Pitt team finds HIV protein weakness

Researchers from the University of Pittsburgh School of Medicine may have found a unique target in a key HIV protein.

In a study published online in the journal Chemistry and Biology, the scientists showed how they could potentially target the spot to keep the virus from replicating. If successful, HIV infection might be stopped from progressing into full-blown AIDS.

The HIV protein, called Nef, interacts with other proteins in infected cells to help the virus proliferate and hide from the immune system. The Pitt team created a way to track Nef activity with high-throughput screening protocols linked to an enzyme called Hck.

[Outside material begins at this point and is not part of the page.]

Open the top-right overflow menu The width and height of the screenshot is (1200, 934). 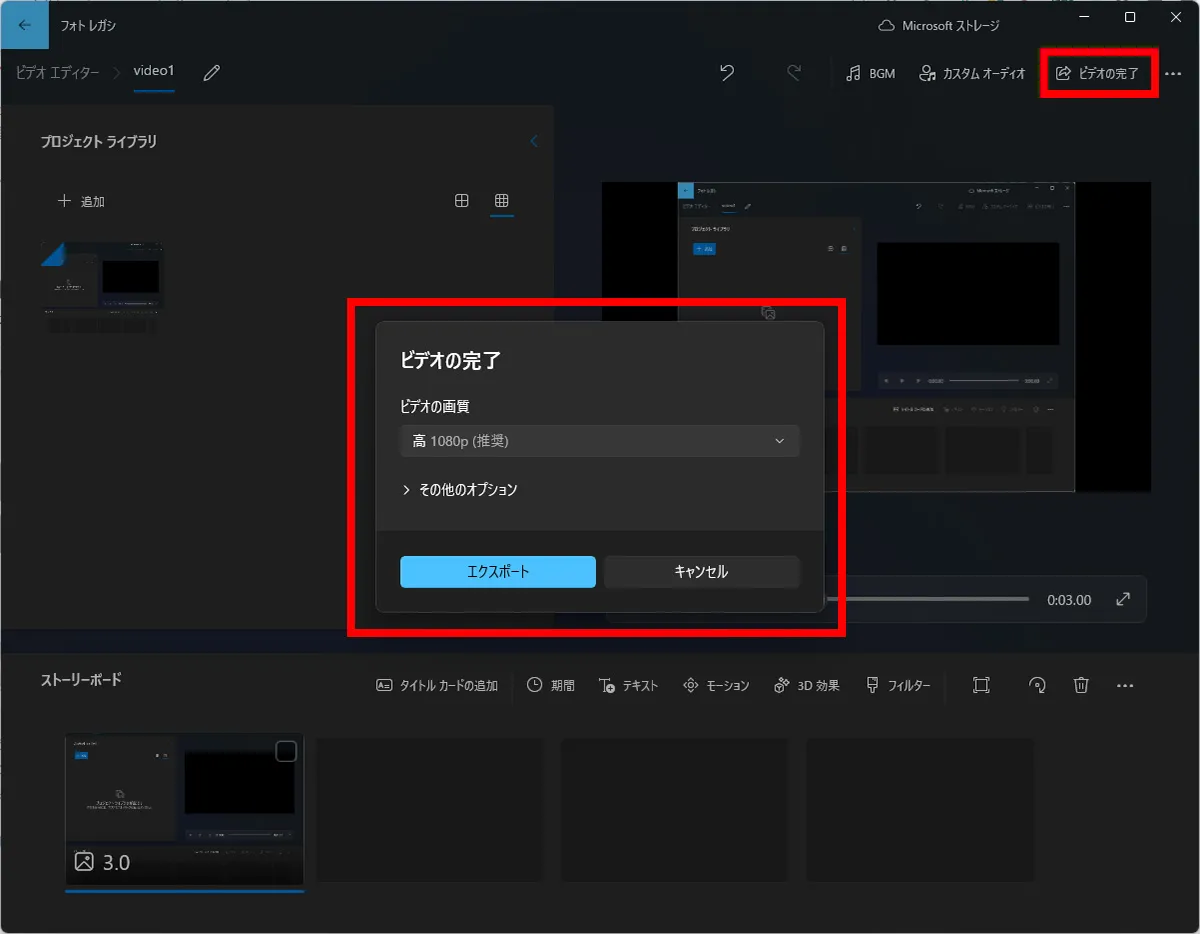pos(1174,73)
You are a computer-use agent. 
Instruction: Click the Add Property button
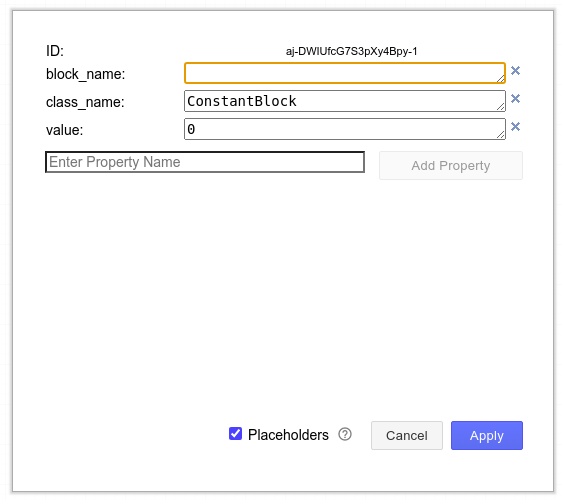click(451, 166)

"We reasoned that agents that prevent Nef from its usual interactions with other proteins might be able to stop HIV from replicating and infecting other cells," senior author Dr. Thomas Smithgall said. "For this study, we devised an automated screening procedure and tested nearly 250,000 compounds to find ones that could block Nef activity."

Additional analysis showed that a compound known as B9 could prevent Nef molecules from combining. This inability impairs Nef's function in the viral replication process.

"This pocket where B9 binds to Nef and where Nef forms a dimer indicates it's a hot spot, or Achilles heel, that could represent a new target for HIV drugs," Smithgall said. "Our test tube and cell culture experiments show that blocking this site brings HIV replication to a halt."